HERC2, also known as HECT domain and RCC1-like domain 2, is a giant E3 ubiquitin protein ligase. It is involved in multiple cellular processes such as iron homeostasis, inflammation-related cancer development, and DNA damage response. It participates in pathways like the STAT3 pathway in hepatocellular carcinoma and is associated with controlling the levels of proteins related to iron metabolism [1-3]. Genetic models, especially knockout mouse models, are valuable for studying its functions.

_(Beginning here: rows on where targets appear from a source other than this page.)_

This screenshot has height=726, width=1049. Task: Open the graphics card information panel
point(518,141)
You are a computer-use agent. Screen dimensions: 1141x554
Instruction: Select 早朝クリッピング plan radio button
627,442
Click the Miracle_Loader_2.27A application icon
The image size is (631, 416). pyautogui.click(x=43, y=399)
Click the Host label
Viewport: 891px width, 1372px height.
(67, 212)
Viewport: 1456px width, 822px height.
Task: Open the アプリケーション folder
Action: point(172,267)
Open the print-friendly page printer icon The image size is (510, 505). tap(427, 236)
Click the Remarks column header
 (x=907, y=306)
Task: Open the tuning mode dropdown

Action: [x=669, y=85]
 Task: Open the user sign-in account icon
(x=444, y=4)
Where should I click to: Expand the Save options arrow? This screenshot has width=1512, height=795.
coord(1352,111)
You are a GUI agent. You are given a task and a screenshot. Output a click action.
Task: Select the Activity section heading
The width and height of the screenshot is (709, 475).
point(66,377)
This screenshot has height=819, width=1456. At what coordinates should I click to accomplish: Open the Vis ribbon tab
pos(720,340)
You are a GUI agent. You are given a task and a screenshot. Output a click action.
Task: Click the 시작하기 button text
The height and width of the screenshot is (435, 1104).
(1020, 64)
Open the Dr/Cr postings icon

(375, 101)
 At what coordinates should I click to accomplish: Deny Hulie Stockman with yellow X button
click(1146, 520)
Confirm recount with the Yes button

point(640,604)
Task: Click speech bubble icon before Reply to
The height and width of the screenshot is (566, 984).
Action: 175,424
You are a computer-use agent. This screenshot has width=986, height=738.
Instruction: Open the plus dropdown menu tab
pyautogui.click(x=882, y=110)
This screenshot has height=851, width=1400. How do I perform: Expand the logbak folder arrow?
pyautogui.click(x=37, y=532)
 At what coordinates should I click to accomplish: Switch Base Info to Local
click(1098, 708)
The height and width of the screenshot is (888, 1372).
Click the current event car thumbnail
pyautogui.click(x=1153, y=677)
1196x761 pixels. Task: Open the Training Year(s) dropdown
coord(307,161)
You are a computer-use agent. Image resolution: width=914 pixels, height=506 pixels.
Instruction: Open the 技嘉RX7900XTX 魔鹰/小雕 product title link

In hepatocyte-specific HERC2-knockout mice, hepatic PD-L1 expression was limited and HCC progression was ameliorated, indicating that HERC2 promotes inflammation-driven cancer stemness and immune evasion in HCC by activating the STAT3 pathway [1]. In liver-specific HERC2-deficient mice under APAP challenge, more severe liver damage was observed, suggesting HERC2 plays a protective role against drug-induced liver injury by regulating β-catenin-regulated CYP2E1 expression [2].

In conclusion, HERC2 is essential in regulating various biological processes and is involved in multiple disease conditions, including hepatocellular carcinoma and drug-induced liver injury. The use of HERC2 knockout mouse models has significantly contributed to understanding its role in these disease areas, highlighting its potential as a therapeutic target.